All of Vito's vineyards are organically farmed, and his focus is squarely on Sicily's native varieties. Zio Paolo was the first wine he made when he launched the winery. It takes its name from the vineyard itself, wide flat land around Alcamo that's been producing grapes forever. As we all can imagine, Sicily's heat can bake the life out of grapes quite quickly. Vito picks and vinifies with precision, in several passes to ensure the timing and balance is just right.

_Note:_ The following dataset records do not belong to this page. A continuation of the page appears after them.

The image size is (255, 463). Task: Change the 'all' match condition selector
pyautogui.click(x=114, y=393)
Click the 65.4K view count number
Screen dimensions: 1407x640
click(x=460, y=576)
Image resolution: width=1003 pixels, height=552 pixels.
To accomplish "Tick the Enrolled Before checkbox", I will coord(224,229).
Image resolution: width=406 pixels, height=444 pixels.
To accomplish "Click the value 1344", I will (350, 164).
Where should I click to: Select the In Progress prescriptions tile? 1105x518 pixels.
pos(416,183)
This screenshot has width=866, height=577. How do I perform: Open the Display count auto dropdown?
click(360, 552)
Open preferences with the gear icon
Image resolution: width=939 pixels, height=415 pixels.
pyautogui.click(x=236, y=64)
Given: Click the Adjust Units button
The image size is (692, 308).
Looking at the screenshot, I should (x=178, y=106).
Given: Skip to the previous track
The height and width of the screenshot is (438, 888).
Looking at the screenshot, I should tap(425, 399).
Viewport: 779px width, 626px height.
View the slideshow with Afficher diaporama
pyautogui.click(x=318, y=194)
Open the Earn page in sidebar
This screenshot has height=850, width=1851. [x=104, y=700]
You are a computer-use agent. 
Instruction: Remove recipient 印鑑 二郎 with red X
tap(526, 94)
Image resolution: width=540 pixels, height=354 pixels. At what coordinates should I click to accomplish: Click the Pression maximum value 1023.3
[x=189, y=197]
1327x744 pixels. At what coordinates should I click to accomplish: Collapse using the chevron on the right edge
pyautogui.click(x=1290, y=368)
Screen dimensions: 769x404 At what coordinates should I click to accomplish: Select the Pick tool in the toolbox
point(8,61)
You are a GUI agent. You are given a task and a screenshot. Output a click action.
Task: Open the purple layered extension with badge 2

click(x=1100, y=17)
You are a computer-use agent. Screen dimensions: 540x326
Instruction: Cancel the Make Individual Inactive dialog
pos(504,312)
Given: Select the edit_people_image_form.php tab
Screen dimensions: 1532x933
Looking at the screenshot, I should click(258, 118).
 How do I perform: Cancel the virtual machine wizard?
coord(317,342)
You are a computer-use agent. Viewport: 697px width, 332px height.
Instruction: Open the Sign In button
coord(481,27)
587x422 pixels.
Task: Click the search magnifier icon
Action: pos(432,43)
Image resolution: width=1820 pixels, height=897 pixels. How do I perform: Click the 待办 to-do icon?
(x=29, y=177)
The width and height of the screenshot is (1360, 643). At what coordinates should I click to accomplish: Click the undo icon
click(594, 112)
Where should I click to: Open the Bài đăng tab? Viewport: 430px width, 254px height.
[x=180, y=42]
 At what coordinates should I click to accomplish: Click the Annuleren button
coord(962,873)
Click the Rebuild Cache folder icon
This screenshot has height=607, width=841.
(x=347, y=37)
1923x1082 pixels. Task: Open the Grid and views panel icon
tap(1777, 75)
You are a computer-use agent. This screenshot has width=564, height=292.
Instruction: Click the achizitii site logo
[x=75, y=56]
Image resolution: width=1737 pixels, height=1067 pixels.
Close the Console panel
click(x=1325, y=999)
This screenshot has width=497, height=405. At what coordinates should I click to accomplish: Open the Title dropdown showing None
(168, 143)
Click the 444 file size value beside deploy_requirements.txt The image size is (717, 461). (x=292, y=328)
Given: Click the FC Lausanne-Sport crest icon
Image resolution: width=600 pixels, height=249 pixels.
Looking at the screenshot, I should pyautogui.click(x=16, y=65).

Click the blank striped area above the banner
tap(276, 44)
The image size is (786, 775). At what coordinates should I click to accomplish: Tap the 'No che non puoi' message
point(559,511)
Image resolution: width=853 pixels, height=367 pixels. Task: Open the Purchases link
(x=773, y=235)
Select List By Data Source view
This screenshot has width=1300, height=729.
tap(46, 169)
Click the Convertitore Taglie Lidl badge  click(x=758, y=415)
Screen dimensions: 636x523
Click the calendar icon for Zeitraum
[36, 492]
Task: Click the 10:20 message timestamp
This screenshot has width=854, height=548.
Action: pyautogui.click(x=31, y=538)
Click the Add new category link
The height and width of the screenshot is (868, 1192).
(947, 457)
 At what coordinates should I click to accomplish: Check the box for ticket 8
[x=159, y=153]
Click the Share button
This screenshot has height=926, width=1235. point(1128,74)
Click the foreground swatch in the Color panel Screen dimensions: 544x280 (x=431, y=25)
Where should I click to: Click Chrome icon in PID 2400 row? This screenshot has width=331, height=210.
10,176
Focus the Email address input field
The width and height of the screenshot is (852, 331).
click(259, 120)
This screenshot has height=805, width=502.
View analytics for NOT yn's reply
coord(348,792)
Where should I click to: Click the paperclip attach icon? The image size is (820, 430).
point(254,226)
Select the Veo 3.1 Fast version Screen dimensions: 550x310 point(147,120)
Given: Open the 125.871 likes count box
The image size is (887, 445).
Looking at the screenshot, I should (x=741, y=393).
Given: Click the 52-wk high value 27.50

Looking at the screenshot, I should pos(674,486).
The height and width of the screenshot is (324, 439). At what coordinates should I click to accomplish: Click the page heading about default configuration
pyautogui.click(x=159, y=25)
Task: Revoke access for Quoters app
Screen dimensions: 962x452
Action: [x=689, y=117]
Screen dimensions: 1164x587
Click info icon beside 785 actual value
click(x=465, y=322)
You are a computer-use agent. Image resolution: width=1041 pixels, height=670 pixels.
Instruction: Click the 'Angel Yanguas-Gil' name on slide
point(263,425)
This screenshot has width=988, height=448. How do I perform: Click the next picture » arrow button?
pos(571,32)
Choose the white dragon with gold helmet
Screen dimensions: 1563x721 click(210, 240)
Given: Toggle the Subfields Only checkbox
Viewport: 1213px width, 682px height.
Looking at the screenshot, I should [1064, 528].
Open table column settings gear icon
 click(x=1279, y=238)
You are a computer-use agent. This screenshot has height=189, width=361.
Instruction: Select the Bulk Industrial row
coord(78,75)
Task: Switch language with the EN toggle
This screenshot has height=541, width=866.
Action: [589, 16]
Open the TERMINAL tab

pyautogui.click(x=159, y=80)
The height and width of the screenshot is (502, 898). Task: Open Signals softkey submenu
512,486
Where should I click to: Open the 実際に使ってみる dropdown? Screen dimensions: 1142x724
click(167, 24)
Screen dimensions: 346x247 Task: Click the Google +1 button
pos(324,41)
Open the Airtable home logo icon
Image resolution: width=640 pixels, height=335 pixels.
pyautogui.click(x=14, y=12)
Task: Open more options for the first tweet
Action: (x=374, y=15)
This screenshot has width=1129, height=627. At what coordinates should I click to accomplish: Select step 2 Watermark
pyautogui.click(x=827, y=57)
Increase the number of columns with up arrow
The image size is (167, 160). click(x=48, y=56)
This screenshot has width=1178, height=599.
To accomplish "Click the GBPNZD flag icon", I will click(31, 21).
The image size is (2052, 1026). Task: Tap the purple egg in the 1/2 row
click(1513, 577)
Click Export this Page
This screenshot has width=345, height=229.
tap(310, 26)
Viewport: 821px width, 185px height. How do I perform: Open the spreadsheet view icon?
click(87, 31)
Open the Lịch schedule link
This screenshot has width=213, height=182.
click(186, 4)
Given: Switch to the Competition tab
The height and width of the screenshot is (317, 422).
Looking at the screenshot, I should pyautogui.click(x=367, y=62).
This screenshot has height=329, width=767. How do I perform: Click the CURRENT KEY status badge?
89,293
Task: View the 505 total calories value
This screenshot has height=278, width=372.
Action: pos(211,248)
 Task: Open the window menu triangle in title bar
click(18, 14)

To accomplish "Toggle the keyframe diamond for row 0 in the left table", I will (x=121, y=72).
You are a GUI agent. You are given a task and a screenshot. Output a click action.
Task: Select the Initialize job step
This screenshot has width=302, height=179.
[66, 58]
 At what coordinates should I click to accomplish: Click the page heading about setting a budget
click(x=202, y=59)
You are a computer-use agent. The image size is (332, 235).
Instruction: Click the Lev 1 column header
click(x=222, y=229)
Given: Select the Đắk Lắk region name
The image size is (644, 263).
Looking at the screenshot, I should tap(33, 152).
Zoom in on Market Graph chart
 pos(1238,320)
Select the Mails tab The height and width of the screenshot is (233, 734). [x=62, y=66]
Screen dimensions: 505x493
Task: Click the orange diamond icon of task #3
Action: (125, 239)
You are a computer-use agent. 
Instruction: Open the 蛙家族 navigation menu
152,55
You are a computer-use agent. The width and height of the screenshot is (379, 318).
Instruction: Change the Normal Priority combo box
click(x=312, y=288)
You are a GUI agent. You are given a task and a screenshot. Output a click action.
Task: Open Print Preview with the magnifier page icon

This is 100% Nero d’Avola, fermented and aged entirely in stainless steel to keep it juicy and refreshing. Vito uses cryomaceration for 24 hours before crushing, a near-freezing cold soak that keeps everything lifted, clean, and precise. He then ferments at a cool 64°F for 10 days to preserve brightness, and lets it chill out in stainless for twelve months before bottling.
Why'd we pick it?
Reading about Vito, he comes across as self-possessed and refreshing. A calm, cool dude who had every opportunity to hop aboard a family-run business handed to him, and instead spent years perfecting his craft and learning new perspectives to bring back home. Cool. Also, I love Nero d'Avola - I've always found so much character in grapes that carry the volcanic terroir Sicily brings.
Field Notes
- Tastes like: Wild plums, black cherry, baked strawberry, and a smidge of cocoa. Oh, what's that?! A lil' balsamic on the finish to pair nicely with grippy tannins.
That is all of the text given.